Work request: Copy all the lines of the data that include the word "input".

BEGIN Data

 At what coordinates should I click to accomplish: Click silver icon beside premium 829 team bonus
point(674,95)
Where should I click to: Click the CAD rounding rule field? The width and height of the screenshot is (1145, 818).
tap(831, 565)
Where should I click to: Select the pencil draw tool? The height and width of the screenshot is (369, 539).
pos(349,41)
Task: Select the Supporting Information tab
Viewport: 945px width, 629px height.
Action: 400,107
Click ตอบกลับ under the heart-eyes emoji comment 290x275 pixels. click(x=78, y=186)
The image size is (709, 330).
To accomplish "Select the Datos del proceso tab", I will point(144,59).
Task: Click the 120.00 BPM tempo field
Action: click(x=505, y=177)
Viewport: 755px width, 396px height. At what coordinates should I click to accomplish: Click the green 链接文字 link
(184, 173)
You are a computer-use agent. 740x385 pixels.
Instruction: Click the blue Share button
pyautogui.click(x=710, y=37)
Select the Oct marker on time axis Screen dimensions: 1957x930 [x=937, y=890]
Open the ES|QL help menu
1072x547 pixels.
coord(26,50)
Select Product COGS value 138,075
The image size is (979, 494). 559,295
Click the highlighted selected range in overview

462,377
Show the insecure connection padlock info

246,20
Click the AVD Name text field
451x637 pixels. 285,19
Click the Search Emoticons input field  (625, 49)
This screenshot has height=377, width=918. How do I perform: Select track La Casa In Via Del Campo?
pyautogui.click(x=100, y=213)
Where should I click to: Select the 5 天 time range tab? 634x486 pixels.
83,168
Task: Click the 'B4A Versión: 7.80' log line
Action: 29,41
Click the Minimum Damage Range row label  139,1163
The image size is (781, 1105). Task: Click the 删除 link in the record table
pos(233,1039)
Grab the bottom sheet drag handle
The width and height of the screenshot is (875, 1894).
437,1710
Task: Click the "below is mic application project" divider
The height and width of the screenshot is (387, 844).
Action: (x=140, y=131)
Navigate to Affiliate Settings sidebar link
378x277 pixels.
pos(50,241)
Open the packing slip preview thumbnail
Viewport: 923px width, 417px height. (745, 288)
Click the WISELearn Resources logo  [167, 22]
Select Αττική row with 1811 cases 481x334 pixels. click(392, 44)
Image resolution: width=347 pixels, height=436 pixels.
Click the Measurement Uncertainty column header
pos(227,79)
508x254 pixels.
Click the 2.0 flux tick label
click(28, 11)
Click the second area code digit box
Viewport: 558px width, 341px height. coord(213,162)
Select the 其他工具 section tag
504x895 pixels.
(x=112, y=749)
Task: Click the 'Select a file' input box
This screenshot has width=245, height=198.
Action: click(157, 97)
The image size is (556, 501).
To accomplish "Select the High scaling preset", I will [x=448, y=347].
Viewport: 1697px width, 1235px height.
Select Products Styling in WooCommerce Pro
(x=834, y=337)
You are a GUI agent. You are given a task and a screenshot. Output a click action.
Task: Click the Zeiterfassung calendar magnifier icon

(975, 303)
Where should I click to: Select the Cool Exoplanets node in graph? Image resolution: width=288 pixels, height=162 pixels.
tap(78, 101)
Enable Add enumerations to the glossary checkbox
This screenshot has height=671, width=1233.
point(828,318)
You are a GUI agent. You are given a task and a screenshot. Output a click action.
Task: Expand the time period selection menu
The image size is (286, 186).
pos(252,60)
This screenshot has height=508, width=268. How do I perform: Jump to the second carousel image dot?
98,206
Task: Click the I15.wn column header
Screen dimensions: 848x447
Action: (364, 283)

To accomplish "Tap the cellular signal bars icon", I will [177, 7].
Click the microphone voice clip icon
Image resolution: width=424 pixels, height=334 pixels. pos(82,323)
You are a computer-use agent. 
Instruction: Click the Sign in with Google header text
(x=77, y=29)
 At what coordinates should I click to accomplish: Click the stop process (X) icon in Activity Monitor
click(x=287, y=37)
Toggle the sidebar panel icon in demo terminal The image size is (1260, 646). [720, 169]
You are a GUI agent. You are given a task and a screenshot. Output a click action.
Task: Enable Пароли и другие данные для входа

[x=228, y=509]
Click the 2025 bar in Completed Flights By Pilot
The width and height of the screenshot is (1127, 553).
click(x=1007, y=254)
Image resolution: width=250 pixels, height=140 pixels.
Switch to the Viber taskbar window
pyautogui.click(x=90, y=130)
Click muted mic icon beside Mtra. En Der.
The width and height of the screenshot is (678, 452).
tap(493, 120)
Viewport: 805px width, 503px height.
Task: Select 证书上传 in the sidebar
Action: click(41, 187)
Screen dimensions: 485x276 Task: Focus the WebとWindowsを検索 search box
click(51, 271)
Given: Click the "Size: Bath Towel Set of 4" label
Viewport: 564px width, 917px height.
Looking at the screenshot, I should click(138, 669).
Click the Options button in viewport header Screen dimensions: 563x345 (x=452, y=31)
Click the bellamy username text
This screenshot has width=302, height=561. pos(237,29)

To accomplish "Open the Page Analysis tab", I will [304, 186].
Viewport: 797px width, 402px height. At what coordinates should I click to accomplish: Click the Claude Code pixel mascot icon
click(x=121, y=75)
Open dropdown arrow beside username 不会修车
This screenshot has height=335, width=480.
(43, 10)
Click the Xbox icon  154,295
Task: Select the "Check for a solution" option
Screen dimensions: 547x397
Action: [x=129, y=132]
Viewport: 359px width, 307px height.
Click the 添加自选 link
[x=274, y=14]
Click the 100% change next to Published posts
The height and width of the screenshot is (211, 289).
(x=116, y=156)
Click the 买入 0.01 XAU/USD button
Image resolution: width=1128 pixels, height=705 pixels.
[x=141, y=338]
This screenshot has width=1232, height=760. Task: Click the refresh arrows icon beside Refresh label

END Data

Result:
Click the Search Emoticons input field  (625, 49)
Task: Click the 'Select a file' input box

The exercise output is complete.